Conseguir o primeiro emprego tornou-se um dos maiores desafios da economia mundial. Em diversos países, a criação de vagas formais já não acompanha a entrada de novos trabalhadores no mercado. Além disso, as empresas aumentaram as exigências para contratação, enquanto a desaceleração econômica reduziu o ritmo das admissões.
Como consequência, o desemprego entre jovens continua em alta. Esse cenário já provoca impactos sociais e econômicos. Afinal, além de dificultar a independência financeira dessa parcela da população, ele reduz o consumo, afeta a produtividade e interfere no planejamento de longo prazo das empresas.
De acordo com dados da Organização Internacional do Trabalho (OIT), do Ministério do Trabalho e Emprego (MTE), da União Europeia e de governos nacionais, a taxa de desemprego entre jovens permanece bem acima da média geral de desocupação. Esse quadro se repete na maior parte das grandes economias.
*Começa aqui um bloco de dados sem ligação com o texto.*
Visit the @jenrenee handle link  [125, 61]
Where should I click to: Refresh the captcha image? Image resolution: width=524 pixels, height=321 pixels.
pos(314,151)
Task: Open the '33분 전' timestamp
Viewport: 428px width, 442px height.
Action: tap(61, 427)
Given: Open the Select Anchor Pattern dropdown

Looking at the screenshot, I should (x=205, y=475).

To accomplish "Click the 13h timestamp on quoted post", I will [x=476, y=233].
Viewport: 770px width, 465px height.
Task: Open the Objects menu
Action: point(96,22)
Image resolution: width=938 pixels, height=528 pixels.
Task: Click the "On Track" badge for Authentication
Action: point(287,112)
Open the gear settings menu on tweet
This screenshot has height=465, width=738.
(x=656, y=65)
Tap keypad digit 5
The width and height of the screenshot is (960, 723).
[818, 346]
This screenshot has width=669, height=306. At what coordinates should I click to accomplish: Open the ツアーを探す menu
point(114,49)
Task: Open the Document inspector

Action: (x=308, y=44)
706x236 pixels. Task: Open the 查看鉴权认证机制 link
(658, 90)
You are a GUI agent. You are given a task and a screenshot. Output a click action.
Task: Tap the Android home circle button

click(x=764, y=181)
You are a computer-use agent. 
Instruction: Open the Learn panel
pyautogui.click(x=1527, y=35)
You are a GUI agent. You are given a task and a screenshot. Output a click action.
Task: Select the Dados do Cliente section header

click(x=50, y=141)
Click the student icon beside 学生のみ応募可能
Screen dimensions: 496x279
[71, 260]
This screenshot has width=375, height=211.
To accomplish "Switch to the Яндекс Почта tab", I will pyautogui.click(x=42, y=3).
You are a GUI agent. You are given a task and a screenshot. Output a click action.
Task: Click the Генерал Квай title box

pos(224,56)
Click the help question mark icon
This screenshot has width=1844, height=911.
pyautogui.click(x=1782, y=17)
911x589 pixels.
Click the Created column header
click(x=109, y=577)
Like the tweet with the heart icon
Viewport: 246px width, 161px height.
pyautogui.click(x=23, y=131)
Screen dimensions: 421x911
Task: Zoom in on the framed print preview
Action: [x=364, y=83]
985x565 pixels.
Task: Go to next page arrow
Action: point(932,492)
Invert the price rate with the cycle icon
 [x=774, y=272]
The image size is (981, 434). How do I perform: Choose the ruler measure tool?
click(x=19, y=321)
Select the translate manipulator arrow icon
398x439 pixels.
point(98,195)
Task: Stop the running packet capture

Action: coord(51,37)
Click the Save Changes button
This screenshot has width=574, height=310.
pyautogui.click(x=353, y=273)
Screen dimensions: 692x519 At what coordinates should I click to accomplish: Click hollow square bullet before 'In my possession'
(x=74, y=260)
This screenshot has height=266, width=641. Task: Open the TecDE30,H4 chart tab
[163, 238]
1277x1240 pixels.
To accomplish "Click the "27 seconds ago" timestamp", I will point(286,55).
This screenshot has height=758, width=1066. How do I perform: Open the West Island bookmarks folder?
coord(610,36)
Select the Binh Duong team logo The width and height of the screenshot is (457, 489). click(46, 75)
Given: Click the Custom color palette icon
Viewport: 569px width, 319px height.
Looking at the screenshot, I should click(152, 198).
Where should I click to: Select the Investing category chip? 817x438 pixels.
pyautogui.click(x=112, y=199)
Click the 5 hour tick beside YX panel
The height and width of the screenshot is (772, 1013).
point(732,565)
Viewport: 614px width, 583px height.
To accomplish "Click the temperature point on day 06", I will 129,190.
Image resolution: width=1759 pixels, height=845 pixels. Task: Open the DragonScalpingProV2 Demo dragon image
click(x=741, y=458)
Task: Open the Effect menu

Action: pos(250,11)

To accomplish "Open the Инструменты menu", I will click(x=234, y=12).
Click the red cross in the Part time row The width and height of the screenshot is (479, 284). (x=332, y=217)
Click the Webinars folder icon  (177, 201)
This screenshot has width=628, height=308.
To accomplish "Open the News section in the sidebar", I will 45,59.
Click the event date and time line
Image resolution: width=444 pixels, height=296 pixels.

Especialistas afirmam que a inteligência artificial acelerou mudanças no perfil das vagas e aumentou a demanda por novas habilidades. No entanto, o principal motivo para o avanço do desemprego juvenil continua sendo o baixo dinamismo da economia. Com menos investimentos e crescimento mais lento, a geração de empregos não consegue acompanhar a entrada de novos trabalhadores no mercado.